Progress that’s worth price at Trade Center

The preliminary audit of the Port Authority in many regards only highlighted the obvious: that the agency is facing a huge debt exacerbated by the redevelopment of the World Trade Center.

The audit identified the W.T.C. project as the root of the authority’s financial woes, principally due to added costs associated with completing the National 9/11 Memorial by the attack’s 10-year anniversary. The audit states that the project’s price tag increased from $11 billion in 2008 to a current estimated cost of $14.8 billion.

We find it’s no coincidence that the year 2008 also happens to be when former Port Executive Director Chris Ward took the helm. Governors Andrew Cuomo and Chris Christie were quick to pin the “dysfunction” of the agency — following the public outcry over last year’s toll increases — on Ward and to award a $2 million contract to a consulting firm to perform the audit.

As with any audit, there were suggestions of cost-cutting measures, including requiring employees to pay into their healthcare plans.

We must remember that these are typical areas that auditing firms tend to focus on to trim the fat at any corporation or city or state agency, and that, while many media outlets jumped on the opportunity to slam the Port, they failed to concede that any mammoth redevelopment project spread over many years reasonably entails budget changes and unexpected costs. To think the agency could have met the 10-year anniversary date for the memorial’s completion without cost overruns — which were directly attributable to dealing with third parties, such as New York City, the M.T.A., Silverstein Properties and the 9/11 Memorial Foundation — is shortsighted at best. Mayor Bloomberg acknowledged this fact, calling it “naive” to not expect ballooning costs in the rebuilding of “perhaps the most complex construction project in the history of the world.”

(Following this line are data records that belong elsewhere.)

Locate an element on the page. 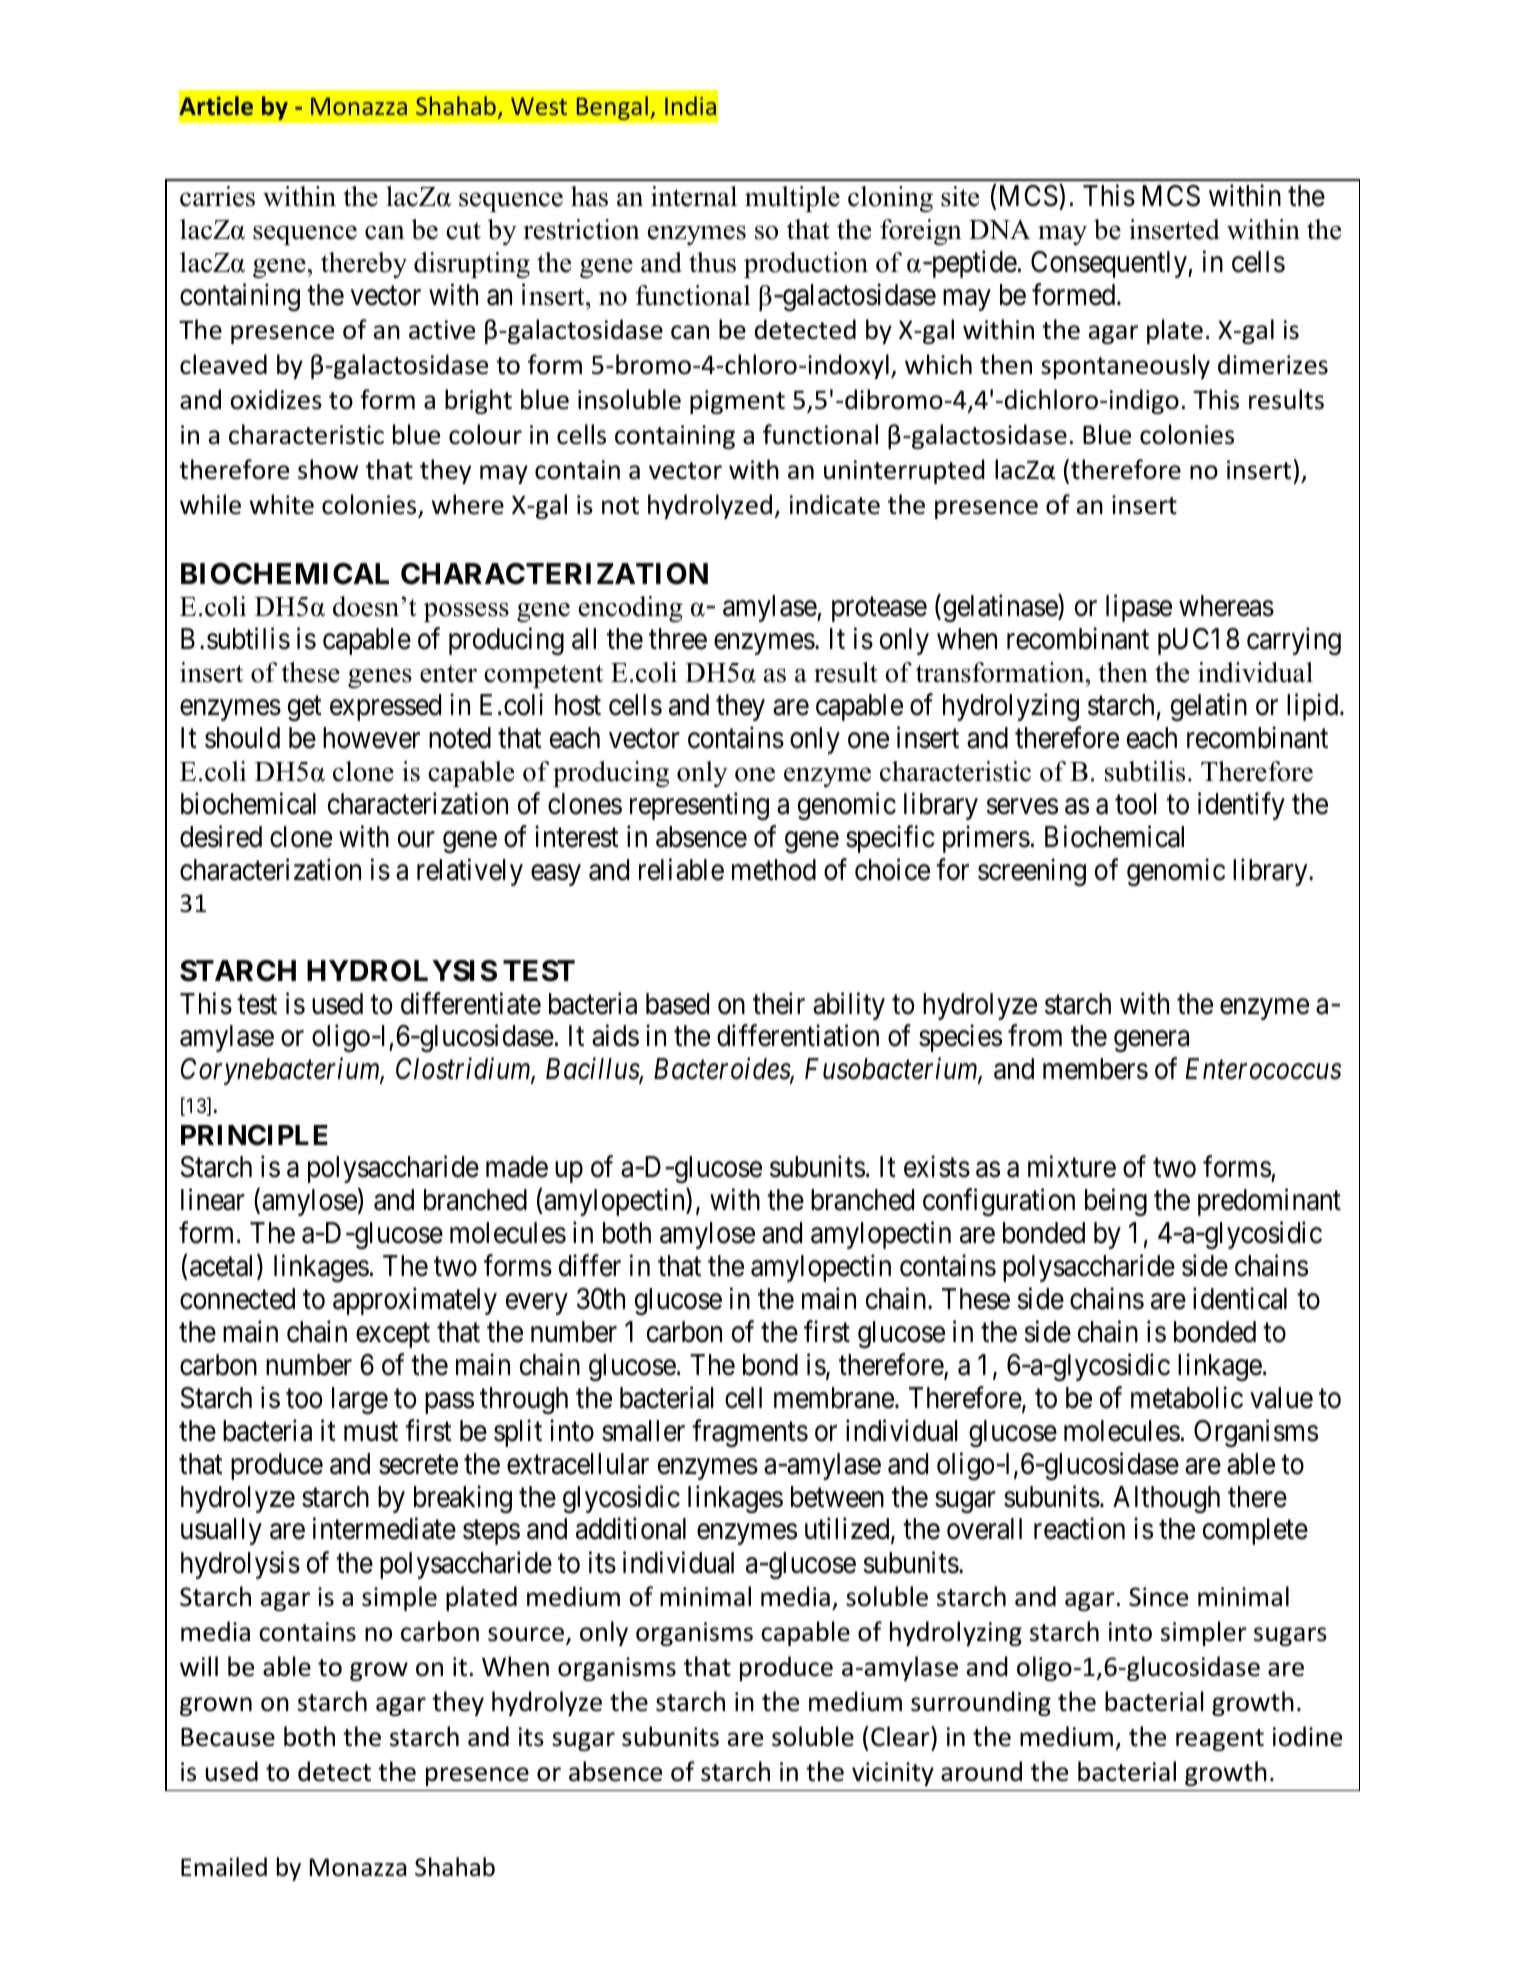 The width and height of the image is (1525, 1974). identical is located at coordinates (1240, 1298).
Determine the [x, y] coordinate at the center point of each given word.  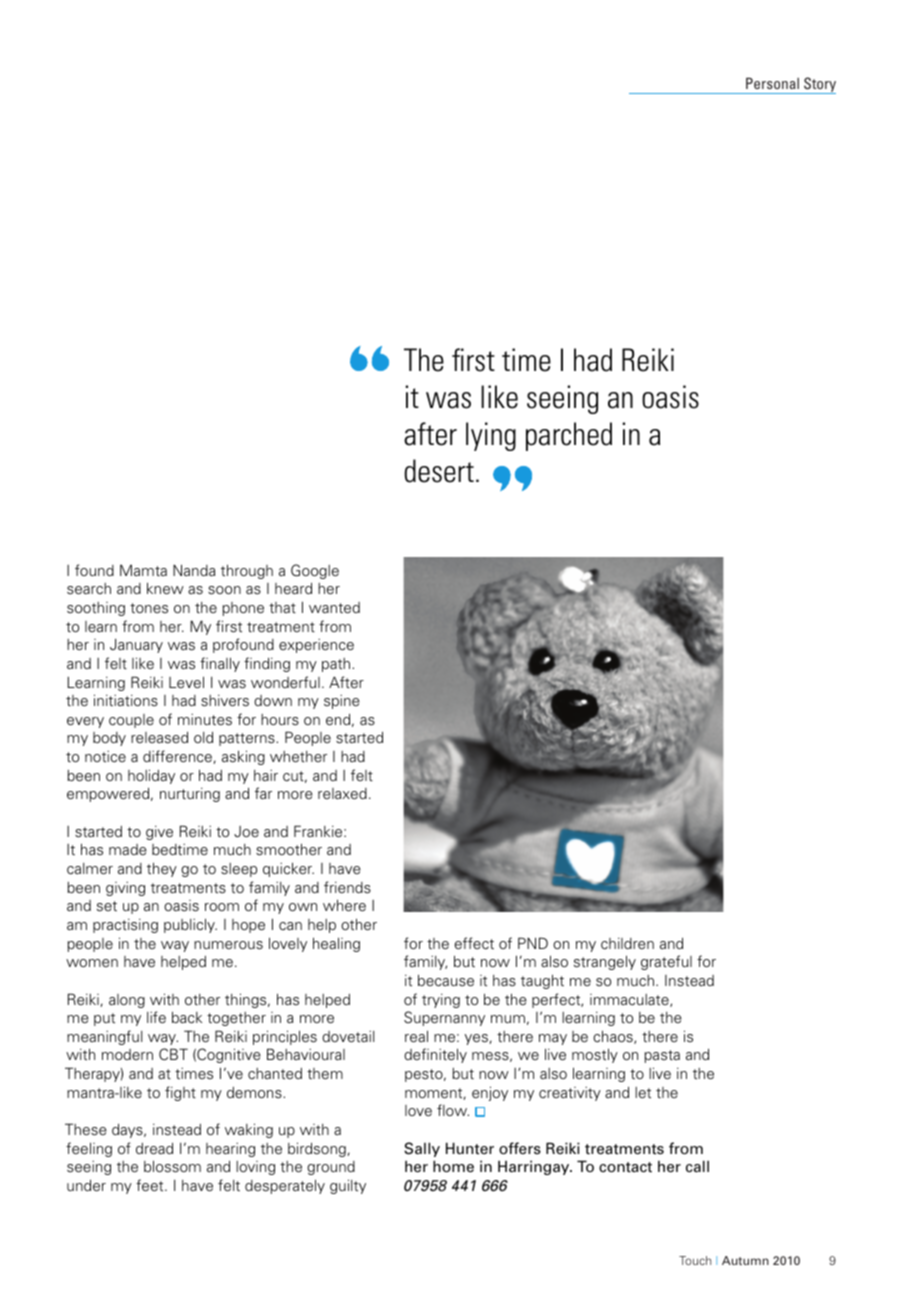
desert [439, 471]
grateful [666, 962]
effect [474, 943]
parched [569, 436]
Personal [772, 83]
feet [151, 1185]
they [162, 869]
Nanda [194, 570]
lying [491, 436]
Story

Bloomberg also pointed out an important fact barely mentioned in the audit — that the $1 billion surplus for the tenant fit-out of One W.T.C. wasn’t included in the project’s original budget calculations.

The audit does acknowledge the adversities the agency endured during the last 20 years, from the February 1993 W.T.C. bombing to 9/11, the latter which resulted in the death of its then-executive director, Neil Levin, along with 83 other employees. Needless to say, one of the adversities is managing a project of this length and complexity through four governors apiece for New York and New Jersey and four heads of the Port Authority.

In particular, the Port must resolve its prolonged deadlock with the 9/11 Memorial Foundation over unanticipated construction costs as quickly as possible. It is unacceptable that work on the 9/11 Memorial Museum has slowed significantly due to a disagreement over the project’s finances.

As much as we must recognize these financial hurdles, it’s important not to forget the poignant milestones that were met. Completing the memorial by the one-decade anniversary was a strong first step. The audit tells nothing of the emotions that were felt when One W.T.C. finally started rising and when family members of those who died on 9/11 stepped foot on to the memorial site last September.

What would the costs have been if we had to stand up in front of the city, the nation and the world and admit we couldn’t get the job done?